What is needed here is an exact copy of all the entries below.

------

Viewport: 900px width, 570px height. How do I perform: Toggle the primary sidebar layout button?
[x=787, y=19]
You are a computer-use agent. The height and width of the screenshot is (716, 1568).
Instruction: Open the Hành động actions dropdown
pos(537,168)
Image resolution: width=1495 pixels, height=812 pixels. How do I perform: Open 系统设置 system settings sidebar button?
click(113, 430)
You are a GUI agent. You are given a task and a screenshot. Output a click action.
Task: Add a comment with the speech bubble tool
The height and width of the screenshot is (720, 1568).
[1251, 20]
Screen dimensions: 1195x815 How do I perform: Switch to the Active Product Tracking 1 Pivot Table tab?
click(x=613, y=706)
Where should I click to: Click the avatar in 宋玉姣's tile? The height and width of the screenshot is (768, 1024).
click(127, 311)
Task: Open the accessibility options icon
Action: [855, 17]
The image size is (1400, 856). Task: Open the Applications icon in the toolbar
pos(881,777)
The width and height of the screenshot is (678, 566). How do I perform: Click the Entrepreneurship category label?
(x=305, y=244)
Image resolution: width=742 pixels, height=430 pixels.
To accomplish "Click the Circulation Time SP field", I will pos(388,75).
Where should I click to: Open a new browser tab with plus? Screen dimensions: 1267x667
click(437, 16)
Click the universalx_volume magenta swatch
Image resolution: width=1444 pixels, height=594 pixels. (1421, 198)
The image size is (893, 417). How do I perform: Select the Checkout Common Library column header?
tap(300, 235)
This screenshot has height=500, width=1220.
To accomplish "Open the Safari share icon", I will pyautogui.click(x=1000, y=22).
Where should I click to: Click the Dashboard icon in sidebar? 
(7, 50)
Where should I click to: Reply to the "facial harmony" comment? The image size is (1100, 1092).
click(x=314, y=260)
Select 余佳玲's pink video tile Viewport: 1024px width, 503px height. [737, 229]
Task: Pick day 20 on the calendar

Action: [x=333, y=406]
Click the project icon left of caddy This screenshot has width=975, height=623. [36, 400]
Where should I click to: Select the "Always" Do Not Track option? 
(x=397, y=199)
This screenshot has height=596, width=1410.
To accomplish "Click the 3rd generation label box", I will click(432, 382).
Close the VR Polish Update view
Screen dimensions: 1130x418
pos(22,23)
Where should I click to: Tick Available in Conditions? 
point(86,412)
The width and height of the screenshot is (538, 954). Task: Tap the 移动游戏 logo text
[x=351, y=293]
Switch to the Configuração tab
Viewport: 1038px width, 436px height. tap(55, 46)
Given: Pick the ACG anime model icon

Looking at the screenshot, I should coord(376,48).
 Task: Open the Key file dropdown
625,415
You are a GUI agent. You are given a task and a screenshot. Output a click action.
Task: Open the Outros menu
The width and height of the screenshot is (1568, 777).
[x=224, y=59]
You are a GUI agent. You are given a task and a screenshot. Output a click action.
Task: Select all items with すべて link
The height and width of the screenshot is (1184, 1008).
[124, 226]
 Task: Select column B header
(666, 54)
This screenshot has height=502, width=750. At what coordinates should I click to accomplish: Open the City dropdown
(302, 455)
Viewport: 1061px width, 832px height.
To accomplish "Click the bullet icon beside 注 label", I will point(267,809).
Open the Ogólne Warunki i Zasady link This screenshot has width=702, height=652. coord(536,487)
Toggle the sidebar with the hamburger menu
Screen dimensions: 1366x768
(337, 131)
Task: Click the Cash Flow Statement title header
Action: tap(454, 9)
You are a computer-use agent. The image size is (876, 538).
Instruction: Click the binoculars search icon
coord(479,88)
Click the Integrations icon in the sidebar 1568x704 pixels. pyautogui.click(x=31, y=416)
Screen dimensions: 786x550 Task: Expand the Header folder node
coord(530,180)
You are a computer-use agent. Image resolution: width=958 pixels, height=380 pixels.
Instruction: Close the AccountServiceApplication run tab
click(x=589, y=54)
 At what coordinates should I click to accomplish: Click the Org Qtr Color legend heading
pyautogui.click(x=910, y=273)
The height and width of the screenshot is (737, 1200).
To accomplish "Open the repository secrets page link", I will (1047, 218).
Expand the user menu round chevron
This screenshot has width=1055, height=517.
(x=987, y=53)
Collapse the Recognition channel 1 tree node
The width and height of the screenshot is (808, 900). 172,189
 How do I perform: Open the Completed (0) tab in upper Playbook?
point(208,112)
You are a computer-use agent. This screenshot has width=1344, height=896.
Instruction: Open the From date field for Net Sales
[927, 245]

------

## Expected output
Viewport: 900px width, 570px height. How do I perform: Toggle the primary sidebar layout button?
[x=787, y=19]
You are a computer-use agent. The height and width of the screenshot is (716, 1568).
Instruction: Open the Hành động actions dropdown
pos(537,168)
Image resolution: width=1495 pixels, height=812 pixels. How do I perform: Open 系统设置 system settings sidebar button?
click(113, 430)
You are a GUI agent. You are given a task and a screenshot. Output a click action.
Task: Add a comment with the speech bubble tool
The height and width of the screenshot is (720, 1568).
[1251, 20]
Screen dimensions: 1195x815 How do I perform: Switch to the Active Product Tracking 1 Pivot Table tab?
click(x=613, y=706)
Where should I click to: Click the avatar in 宋玉姣's tile? The height and width of the screenshot is (768, 1024).
click(127, 311)
Task: Open the accessibility options icon
Action: [855, 17]
The image size is (1400, 856). Task: Open the Applications icon in the toolbar
pos(881,777)
The width and height of the screenshot is (678, 566). How do I perform: Click the Entrepreneurship category label?
(x=305, y=244)
Image resolution: width=742 pixels, height=430 pixels.
To accomplish "Click the Circulation Time SP field", I will pos(388,75).
Where should I click to: Open a new browser tab with plus? Screen dimensions: 1267x667
click(437, 16)
Click the universalx_volume magenta swatch
Image resolution: width=1444 pixels, height=594 pixels. (1421, 198)
The image size is (893, 417). How do I perform: Select the Checkout Common Library column header?
tap(300, 235)
This screenshot has height=500, width=1220.
To accomplish "Open the Safari share icon", I will pyautogui.click(x=1000, y=22).
Where should I click to: Click the Dashboard icon in sidebar? 
(7, 50)
Where should I click to: Reply to the "facial harmony" comment? The image size is (1100, 1092).
click(x=314, y=260)
Select 余佳玲's pink video tile Viewport: 1024px width, 503px height. [737, 229]
Task: Pick day 20 on the calendar

Action: [x=333, y=406]
Click the project icon left of caddy This screenshot has width=975, height=623. [36, 400]
Where should I click to: Select the "Always" Do Not Track option? 
(x=397, y=199)
This screenshot has height=596, width=1410.
To accomplish "Click the 3rd generation label box", I will click(432, 382).
Close the VR Polish Update view
Screen dimensions: 1130x418
pos(22,23)
Where should I click to: Tick Available in Conditions? 
point(86,412)
The width and height of the screenshot is (538, 954). Task: Tap the 移动游戏 logo text
[x=351, y=293]
Switch to the Configuração tab
Viewport: 1038px width, 436px height. tap(55, 46)
Given: Pick the ACG anime model icon

Looking at the screenshot, I should coord(376,48).
 Task: Open the Key file dropdown
625,415
You are a GUI agent. You are given a task and a screenshot. Output a click action.
Task: Open the Outros menu
The width and height of the screenshot is (1568, 777).
[x=224, y=59]
You are a GUI agent. You are given a task and a screenshot. Output a click action.
Task: Select all items with すべて link
The height and width of the screenshot is (1184, 1008).
[124, 226]
 Task: Select column B header
(666, 54)
This screenshot has height=502, width=750. At what coordinates should I click to accomplish: Open the City dropdown
(302, 455)
Viewport: 1061px width, 832px height.
To accomplish "Click the bullet icon beside 注 label", I will point(267,809).
Open the Ogólne Warunki i Zasady link This screenshot has width=702, height=652. coord(536,487)
Toggle the sidebar with the hamburger menu
Screen dimensions: 1366x768
(337, 131)
Task: Click the Cash Flow Statement title header
Action: tap(454, 9)
You are a computer-use agent. The image size is (876, 538).
Instruction: Click the binoculars search icon
coord(479,88)
Click the Integrations icon in the sidebar 1568x704 pixels. pyautogui.click(x=31, y=416)
Screen dimensions: 786x550 Task: Expand the Header folder node
coord(530,180)
You are a computer-use agent. Image resolution: width=958 pixels, height=380 pixels.
Instruction: Close the AccountServiceApplication run tab
click(x=589, y=54)
 At what coordinates should I click to accomplish: Click the Org Qtr Color legend heading
pyautogui.click(x=910, y=273)
The height and width of the screenshot is (737, 1200).
To accomplish "Open the repository secrets page link", I will (1047, 218).
Expand the user menu round chevron
This screenshot has width=1055, height=517.
(x=987, y=53)
Collapse the Recognition channel 1 tree node
The width and height of the screenshot is (808, 900). 172,189
 How do I perform: Open the Completed (0) tab in upper Playbook?
point(208,112)
You are a computer-use agent. This screenshot has width=1344, height=896.
Instruction: Open the From date field for Net Sales
[927, 245]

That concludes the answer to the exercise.